### DATASET EXTRACT
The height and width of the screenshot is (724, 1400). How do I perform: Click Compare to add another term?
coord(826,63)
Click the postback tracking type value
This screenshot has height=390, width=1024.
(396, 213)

### EXERCISE GOAL
Restate all entries above verbatim.

### WRITTEN RESPONSE
The height and width of the screenshot is (724, 1400). How do I perform: Click Compare to add another term?
coord(826,63)
Click the postback tracking type value
This screenshot has height=390, width=1024.
(396, 213)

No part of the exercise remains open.